## [WORK TASK]
Print the entries below in their entirety, exactly as they are written.

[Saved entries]
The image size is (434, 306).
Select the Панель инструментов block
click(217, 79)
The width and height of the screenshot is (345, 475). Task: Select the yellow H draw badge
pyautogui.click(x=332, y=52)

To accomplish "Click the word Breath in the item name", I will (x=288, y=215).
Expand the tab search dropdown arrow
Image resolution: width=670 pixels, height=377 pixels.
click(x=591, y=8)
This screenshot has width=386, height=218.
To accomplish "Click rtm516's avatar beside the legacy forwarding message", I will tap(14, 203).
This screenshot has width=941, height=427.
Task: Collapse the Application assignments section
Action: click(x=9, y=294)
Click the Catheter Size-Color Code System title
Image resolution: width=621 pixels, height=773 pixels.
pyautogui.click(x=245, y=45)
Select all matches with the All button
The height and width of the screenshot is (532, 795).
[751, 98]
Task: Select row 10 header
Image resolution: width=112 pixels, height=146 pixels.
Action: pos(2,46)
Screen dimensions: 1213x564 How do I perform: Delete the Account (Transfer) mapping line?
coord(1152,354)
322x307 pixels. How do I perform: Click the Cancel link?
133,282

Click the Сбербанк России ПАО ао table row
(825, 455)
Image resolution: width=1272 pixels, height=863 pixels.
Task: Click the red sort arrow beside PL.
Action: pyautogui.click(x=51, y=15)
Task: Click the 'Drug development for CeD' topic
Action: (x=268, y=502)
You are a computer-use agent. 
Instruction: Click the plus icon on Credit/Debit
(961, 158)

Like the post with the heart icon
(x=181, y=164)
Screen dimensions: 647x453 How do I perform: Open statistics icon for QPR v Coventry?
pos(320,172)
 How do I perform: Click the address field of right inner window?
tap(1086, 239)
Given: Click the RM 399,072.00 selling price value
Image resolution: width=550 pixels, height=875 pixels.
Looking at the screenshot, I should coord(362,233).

## [FINISHED EXERCISE]
The image size is (434, 306).
Select the Панель инструментов block
click(217, 79)
The width and height of the screenshot is (345, 475). Task: Select the yellow H draw badge
pyautogui.click(x=332, y=52)

To accomplish "Click the word Breath in the item name", I will (x=288, y=215).
Expand the tab search dropdown arrow
Image resolution: width=670 pixels, height=377 pixels.
click(x=591, y=8)
This screenshot has width=386, height=218.
To accomplish "Click rtm516's avatar beside the legacy forwarding message", I will tap(14, 203).
This screenshot has width=941, height=427.
Task: Collapse the Application assignments section
Action: click(x=9, y=294)
Click the Catheter Size-Color Code System title
Image resolution: width=621 pixels, height=773 pixels.
pyautogui.click(x=245, y=45)
Select all matches with the All button
The height and width of the screenshot is (532, 795).
[751, 98]
Task: Select row 10 header
Image resolution: width=112 pixels, height=146 pixels.
Action: pos(2,46)
Screen dimensions: 1213x564 How do I perform: Delete the Account (Transfer) mapping line?
coord(1152,354)
322x307 pixels. How do I perform: Click the Cancel link?
133,282

Click the Сбербанк России ПАО ао table row
(825, 455)
Image resolution: width=1272 pixels, height=863 pixels.
Task: Click the red sort arrow beside PL.
Action: pyautogui.click(x=51, y=15)
Task: Click the 'Drug development for CeD' topic
Action: (x=268, y=502)
You are a computer-use agent. 
Instruction: Click the plus icon on Credit/Debit
(961, 158)

Like the post with the heart icon
(x=181, y=164)
Screen dimensions: 647x453 How do I perform: Open statistics icon for QPR v Coventry?
pos(320,172)
 How do I perform: Click the address field of right inner window?
tap(1086, 239)
Given: Click the RM 399,072.00 selling price value
Image resolution: width=550 pixels, height=875 pixels.
Looking at the screenshot, I should coord(362,233).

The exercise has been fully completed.